Please print the data shown below without any alteration.

EXERCISE DATA Block Start

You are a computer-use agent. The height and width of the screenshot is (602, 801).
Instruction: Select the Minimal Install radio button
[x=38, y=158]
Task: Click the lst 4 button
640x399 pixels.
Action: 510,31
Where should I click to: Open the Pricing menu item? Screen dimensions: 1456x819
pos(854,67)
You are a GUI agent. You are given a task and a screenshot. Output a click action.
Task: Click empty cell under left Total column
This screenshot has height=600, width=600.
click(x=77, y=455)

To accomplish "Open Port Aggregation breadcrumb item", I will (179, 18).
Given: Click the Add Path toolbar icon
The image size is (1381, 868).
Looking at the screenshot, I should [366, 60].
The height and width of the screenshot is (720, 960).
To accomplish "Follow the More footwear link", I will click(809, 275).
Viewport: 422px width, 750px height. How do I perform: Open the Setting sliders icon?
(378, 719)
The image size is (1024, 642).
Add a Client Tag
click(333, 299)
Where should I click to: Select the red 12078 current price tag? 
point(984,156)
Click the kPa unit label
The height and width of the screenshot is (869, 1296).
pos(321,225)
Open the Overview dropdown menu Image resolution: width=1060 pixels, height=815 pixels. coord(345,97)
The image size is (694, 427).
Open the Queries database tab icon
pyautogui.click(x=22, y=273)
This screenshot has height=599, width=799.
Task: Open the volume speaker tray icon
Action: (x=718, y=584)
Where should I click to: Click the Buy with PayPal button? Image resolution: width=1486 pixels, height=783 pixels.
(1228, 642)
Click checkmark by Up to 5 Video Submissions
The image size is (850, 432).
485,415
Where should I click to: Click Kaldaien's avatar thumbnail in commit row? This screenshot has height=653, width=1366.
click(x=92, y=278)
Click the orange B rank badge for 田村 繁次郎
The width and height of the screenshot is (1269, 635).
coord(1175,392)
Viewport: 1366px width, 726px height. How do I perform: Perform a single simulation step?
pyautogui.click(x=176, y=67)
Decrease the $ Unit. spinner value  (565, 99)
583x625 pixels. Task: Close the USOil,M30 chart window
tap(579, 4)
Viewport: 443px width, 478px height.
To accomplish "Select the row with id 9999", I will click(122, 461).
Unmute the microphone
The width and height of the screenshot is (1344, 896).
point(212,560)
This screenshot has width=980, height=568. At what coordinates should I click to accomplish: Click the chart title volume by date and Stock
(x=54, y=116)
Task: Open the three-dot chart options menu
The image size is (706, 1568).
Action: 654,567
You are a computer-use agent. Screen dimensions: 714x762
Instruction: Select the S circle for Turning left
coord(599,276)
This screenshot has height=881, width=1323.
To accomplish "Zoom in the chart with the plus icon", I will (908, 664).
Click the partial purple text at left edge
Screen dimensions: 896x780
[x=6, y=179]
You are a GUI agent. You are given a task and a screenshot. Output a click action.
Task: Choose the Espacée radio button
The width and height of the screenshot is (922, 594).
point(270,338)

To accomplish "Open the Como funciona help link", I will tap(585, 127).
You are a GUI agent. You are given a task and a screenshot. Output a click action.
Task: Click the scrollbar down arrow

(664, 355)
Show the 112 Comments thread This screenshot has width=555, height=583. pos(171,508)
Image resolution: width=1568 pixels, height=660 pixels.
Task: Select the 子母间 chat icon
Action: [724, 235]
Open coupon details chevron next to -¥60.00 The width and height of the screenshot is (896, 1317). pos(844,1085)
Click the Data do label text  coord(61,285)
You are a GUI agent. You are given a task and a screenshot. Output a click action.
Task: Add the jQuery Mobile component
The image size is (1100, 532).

EXERCISE DATA Block End

ANSWER TO THIS PROBLEM
You are a computer-use agent. The height and width of the screenshot is (602, 801).
Instruction: Select the Minimal Install radio button
[x=38, y=158]
Task: Click the lst 4 button
640x399 pixels.
Action: 510,31
Where should I click to: Open the Pricing menu item? Screen dimensions: 1456x819
pos(854,67)
You are a GUI agent. You are given a task and a screenshot. Output a click action.
Task: Click empty cell under left Total column
This screenshot has height=600, width=600.
click(x=77, y=455)

To accomplish "Open Port Aggregation breadcrumb item", I will (179, 18).
Given: Click the Add Path toolbar icon
The image size is (1381, 868).
Looking at the screenshot, I should [366, 60].
The height and width of the screenshot is (720, 960).
To accomplish "Follow the More footwear link", I will click(809, 275).
Viewport: 422px width, 750px height. How do I perform: Open the Setting sliders icon?
(378, 719)
The image size is (1024, 642).
Add a Client Tag
click(333, 299)
Where should I click to: Select the red 12078 current price tag? 
point(984,156)
Click the kPa unit label
The height and width of the screenshot is (869, 1296).
pos(321,225)
Open the Overview dropdown menu Image resolution: width=1060 pixels, height=815 pixels. coord(345,97)
The image size is (694, 427).
Open the Queries database tab icon
pyautogui.click(x=22, y=273)
This screenshot has height=599, width=799.
Task: Open the volume speaker tray icon
Action: (x=718, y=584)
Where should I click to: Click the Buy with PayPal button? Image resolution: width=1486 pixels, height=783 pixels.
(1228, 642)
Click checkmark by Up to 5 Video Submissions
The image size is (850, 432).
485,415
Where should I click to: Click Kaldaien's avatar thumbnail in commit row? This screenshot has height=653, width=1366.
click(x=92, y=278)
Click the orange B rank badge for 田村 繁次郎
The width and height of the screenshot is (1269, 635).
coord(1175,392)
Viewport: 1366px width, 726px height. How do I perform: Perform a single simulation step?
pyautogui.click(x=176, y=67)
Decrease the $ Unit. spinner value  (565, 99)
583x625 pixels. Task: Close the USOil,M30 chart window
tap(579, 4)
Viewport: 443px width, 478px height.
To accomplish "Select the row with id 9999", I will click(122, 461).
Unmute the microphone
The width and height of the screenshot is (1344, 896).
point(212,560)
This screenshot has width=980, height=568. At what coordinates should I click to accomplish: Click the chart title volume by date and Stock
(x=54, y=116)
Task: Open the three-dot chart options menu
The image size is (706, 1568).
Action: 654,567
You are a computer-use agent. Screen dimensions: 714x762
Instruction: Select the S circle for Turning left
coord(599,276)
This screenshot has height=881, width=1323.
To accomplish "Zoom in the chart with the plus icon", I will (908, 664).
Click the partial purple text at left edge
Screen dimensions: 896x780
[x=6, y=179]
You are a GUI agent. You are given a task and a screenshot. Output a click action.
Task: Choose the Espacée radio button
The width and height of the screenshot is (922, 594).
point(270,338)

To accomplish "Open the Como funciona help link", I will tap(585, 127).
You are a GUI agent. You are given a task and a screenshot. Output a click action.
Task: Click the scrollbar down arrow

(664, 355)
Show the 112 Comments thread This screenshot has width=555, height=583. pos(171,508)
Image resolution: width=1568 pixels, height=660 pixels.
Task: Select the 子母间 chat icon
Action: [724, 235]
Open coupon details chevron next to -¥60.00 The width and height of the screenshot is (896, 1317). pos(844,1085)
Click the Data do label text  coord(61,285)
You are a GUI agent. You are given a task and a screenshot. Output a click action.
Task: Add the jQuery Mobile component
The image size is (1100, 532).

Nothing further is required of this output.